Einde inhoudsopgave
Verordening (EU) 2015/1017 betreffende het Europees Fonds voor strategische investeringen, de Europese investeringsadvieshub en het Europese investeringsprojectenportaal
Artikel 9 Voorschriften voor het gebruik van de EU-garantie
Geldend
Geldend vanaf 30-12-2017
- Redactionele toelichting
Gecorrigeerd via een rectificatie (PbEU 2018, L 127).
- Bronpublicatie:
13-12-2017, PbEU 2017, L 345 (uitgifte: 27-12-2017, regelingnummer: 2017/2396)
- Inwerkingtreding
30-12-2017
- Bronpublicatie inwerkingtreding:
13-12-2017, PbEU 2017, L 345 (uitgifte: 27-12-2017, regelingnummer: 2017/2396)
- Vakgebied(en)
EU-recht / Algemeen
Ondernemingsrecht / Europees ondernemingsrecht
1.
De verlening van de EU-garantie wordt afhankelijk gesteld van de inwerkingtreding van de EFSI-overeenkomst.
2.
De EU-garantie wordt verleend voor financierings- en investeringsverrichtingen van de EIB welke door het investeringscomité zijn goedgekeurd, dan wel voor aan het EIF verstrekte financiering of garanties voor de uitvoering van financierings- en investeringsverrichtingen van de EIB in overeenstemming met artikel 11, lid 3. De EIB delegeert, in voorkomend geval, de beoordeling, selectie en monitoring van kleinschalige subprojecten aan financiële intermediairs of goedgekeurde in aanmerking komende investeringsvehikels, in het bijzonder investeringsplatformen en nationale stimuleringsbanken of -instellingen, als een manier om de toegang tot financiering voor kleine projecten te verbeteren en te bevorderen. Niettegenstaande lid 5, derde alinea, van dit artikel behoudt het investeringscomité niet het recht om het gebruik van de EU-garantie goed te keuren voor subprojecten die aan financiële intermediairs of goedgekeurde in aanmerking komende investeringsvehikels zijn gedelegeerd indien de EFSI-bijdrage aan deze subprojecten minder dan 3 000 000 EUR bedraagt. Indien noodzakelijk verstrekt het bestuur richtsnoeren inzake de procedure volgens welke het investeringscomité besluiten neemt over het gebruik van de EU-garantie voor subprojecten waarvoor de EFSI-bijdrage 3 000 000 EUR of meer bedraagt.
De betrokken verrichtingen stroken met het Uniebeleid en ondersteunen een of meer van de volgende algemene doelstellingen:
- a)
onderzoek, ontwikkeling en innovatie, in het bijzonder door middel van:
- i)
projecten die stroken met Horizon 2020;
- ii)
onderzoeksinfrastructuur;
- iii)

# Gegevensdeel
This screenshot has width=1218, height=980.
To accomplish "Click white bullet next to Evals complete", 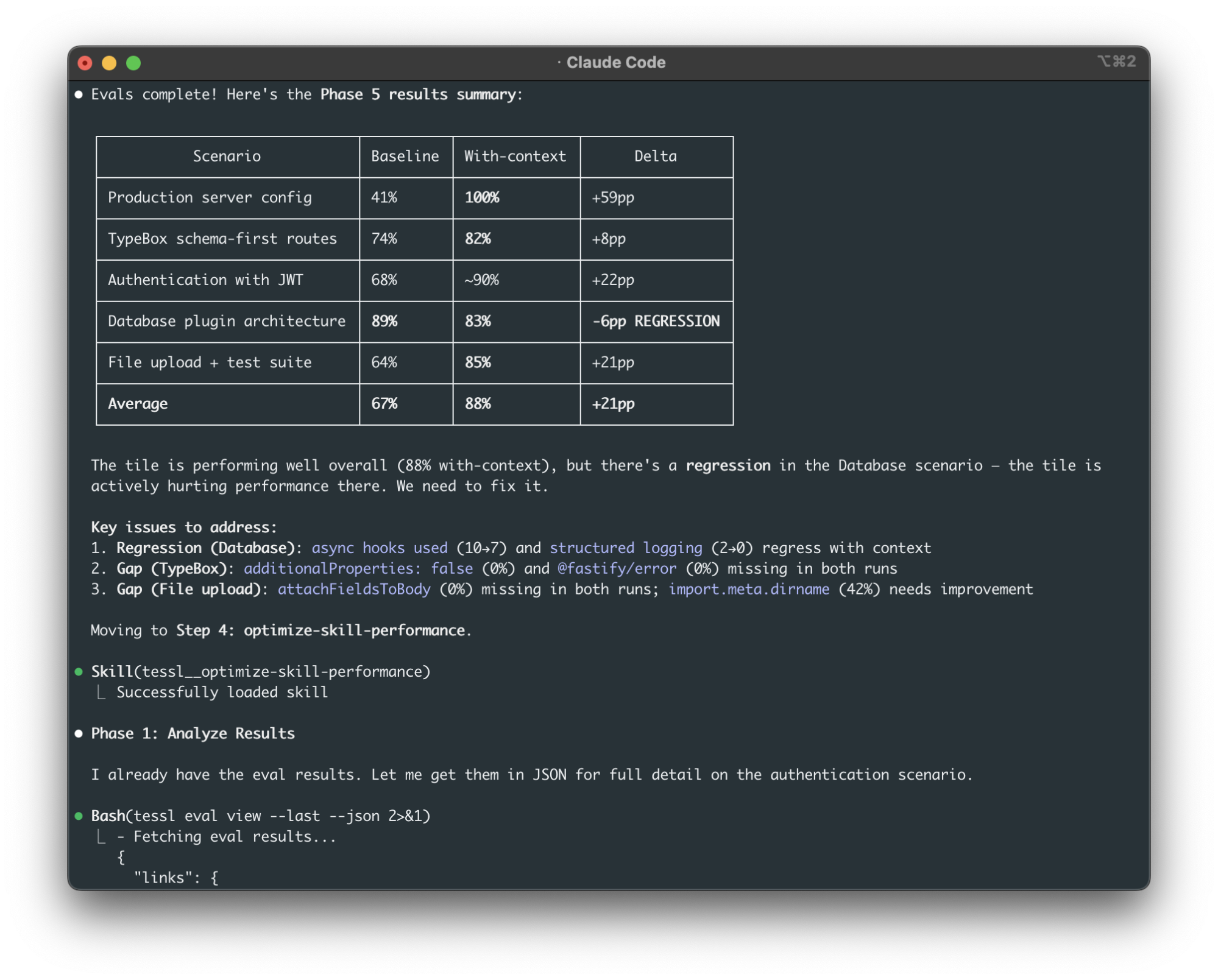I will pyautogui.click(x=79, y=94).
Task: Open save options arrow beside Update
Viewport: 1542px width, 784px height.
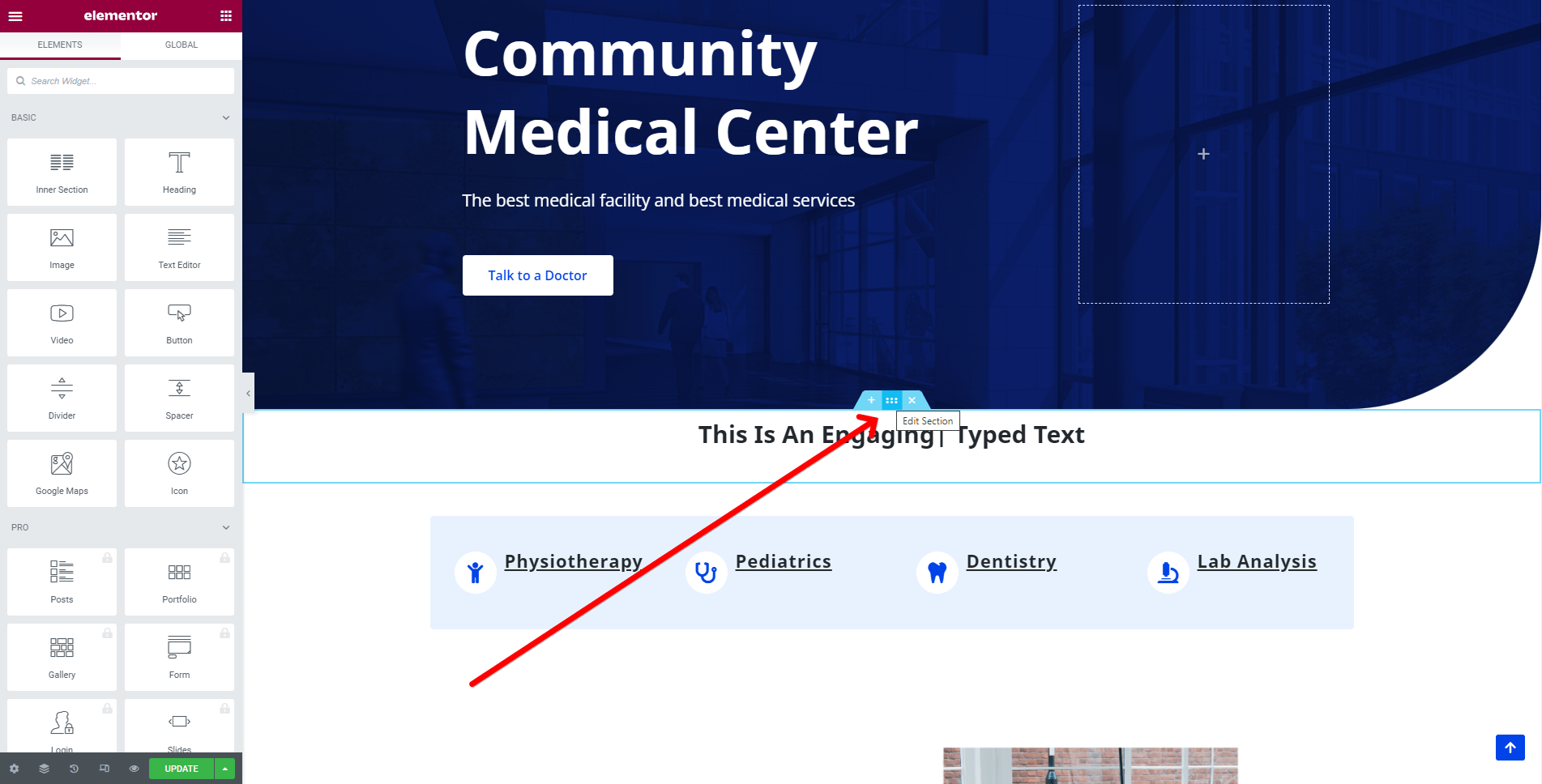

# Opdrachten
1. Kloppen de volgende uitspraken volgens het fragment? Antwoord per uitspraak met ja of nee en citeer de woorden uit het fragment die de doorslag geven.
(a) De EU-garantie wordt pas verleend als de EFSI-overeenkomst in werking is getreden.
(b) Het investeringscomité behoudt het recht om het gebruik van de EU-garantie goed te keuren voor gedelegeerde subprojecten met een EFSI-bijdrage van minder dan 3 000 000 EUR.
(c) Het artikel is geldend vanaf 1 januari 2018.
2. Geef uit het fragment letterlijk de tekst weer die begint met "- Inwerkingtreding" en doorloopt tot en met "- Vakgebied(en)".
3. In welke publicatie staat volgens het fragment de rectificatie waarmee het artikel is gecorrigeerd?

# Eindresultaten
1.
(a) Ja: "De verlening van de EU-garantie wordt afhankelijk gesteld van de inwerkingtreding van de EFSI-overeenkomst."
(b) Nee: "behoudt het investeringscomité niet het recht om het gebruik van de EU-garantie goed te keuren voor subprojecten die aan financiële intermediairs of goedgekeurde in aanmerking komende investeringsvehikels zijn gedelegeerd indien de EFSI-bijdrage aan deze subprojecten minder dan 3 000 000 EUR bedraagt"
(c) Nee: "Geldend vanaf 30-12-2017"

2.
- Inwerkingtreding
30-12-2017
- Bronpublicatie inwerkingtreding:
13-12-2017, PbEU 2017, L 345 (uitgifte: 27-12-2017, regelingnummer: 2017/2396)
- Vakgebied(en)

3. PbEU 2018, L 127.